-------- Alıntı

Danıştay Kararı 3. Daire 2019/976 E. 2020/4043 K. 22.10.2020 T.

Danıştay 3. Daire Başkanlığı         2019/976 E.  ,  2020/4043 K.
T.C.
D A N I Ş T A Y
ÜÇÜNCÜ DAİRE
Esas No : 2019/976
Karar No : 2020/4043

TEMYİZ EDENLER : 1- (DAVACI): … Teknik Elektrik Elektronik Makina İthalat İhracat Sanayi Ticaret Limited Şirketi

VEKİLİ : Av. …

2-(DAVALI):… Vergi Dairesi Müdürlüğü

VEKİLİ : Av. …

İSTEMİN KONUSU : Danıştay Üçüncü Dairesinin bozma kararına uyularak verilen … Vergi Mahkemesinin … tarih ve E:…, K:… sayılı kararının temyizen incelenerek bozulması istenilmektedir.

----------------
-------- Verilen malzeme

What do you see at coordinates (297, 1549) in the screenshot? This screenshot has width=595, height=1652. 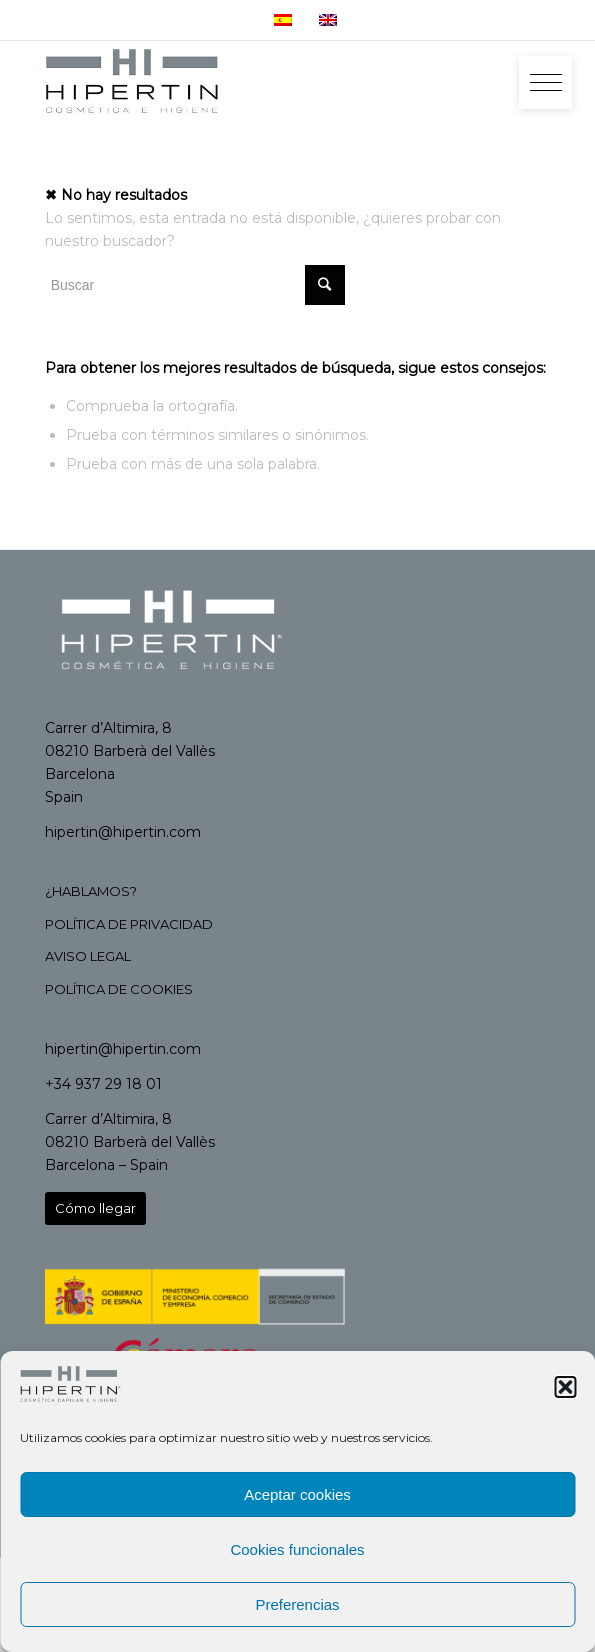 I see `Cookies funcionales` at bounding box center [297, 1549].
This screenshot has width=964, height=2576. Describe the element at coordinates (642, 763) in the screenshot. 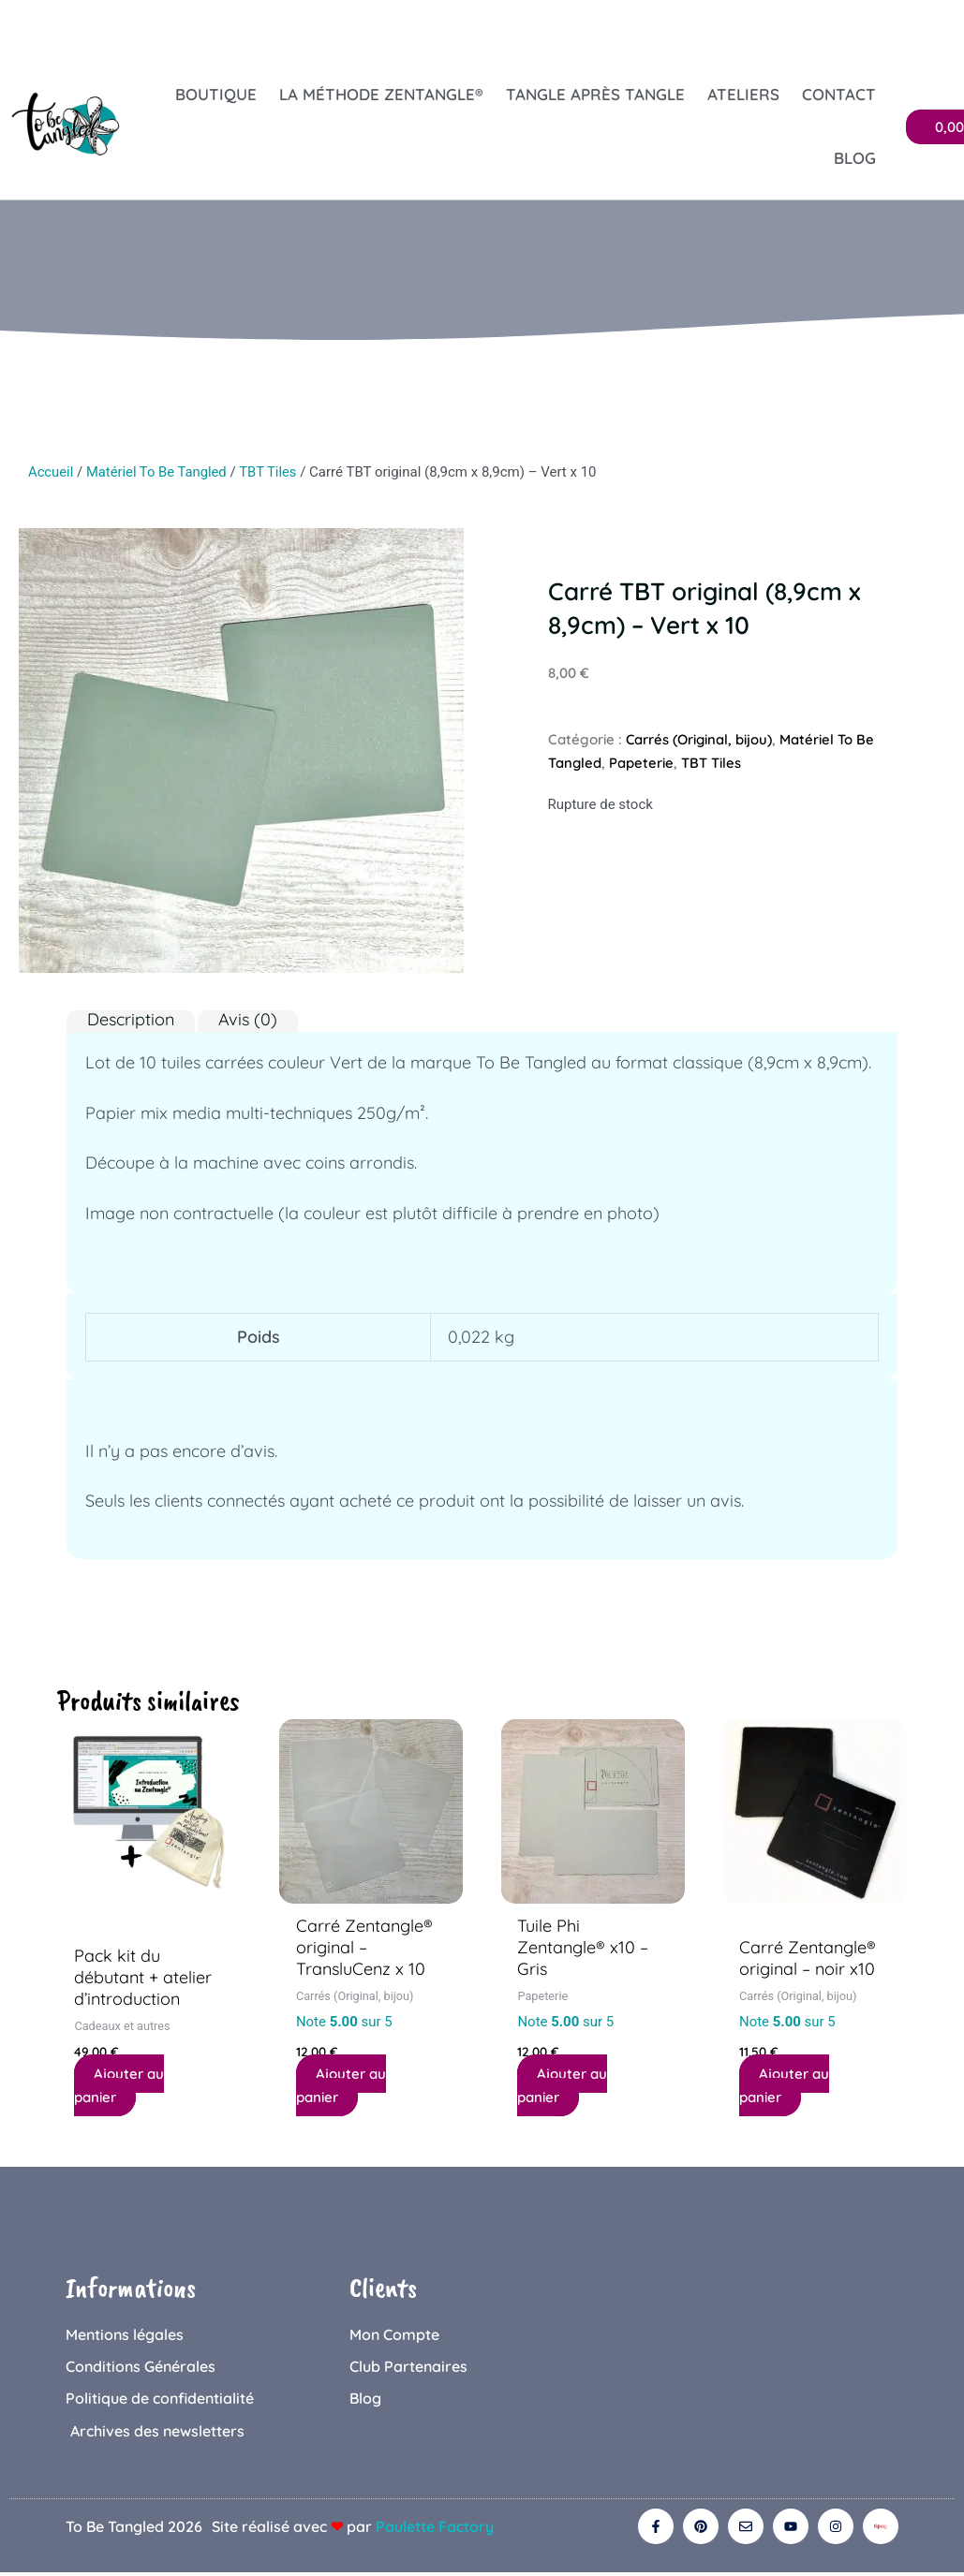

----------------

> **Yazılı alıştırma A**
Danıştay kararında "İSTEMİN KONUSU" sözleriyle başlayan paragrafı, ana bilgilerini koruyarak tek ve daha kısa bir cümleyle yeniden yazın.
> **Yazılı alıştırma B**
Danıştay kararının tarihi nedir?
Yalnızca Danıştay kararındaki bilgilere dayanın.

> **Doğru cevap A**
Vergi Mahkemesinin, Danıştay Üçüncü Dairesinin bozma kararına uyarak verdiği kararın temyiz incelemesiyle bozulması isteniyor.

> **Doğru cevap B**
22.10.2020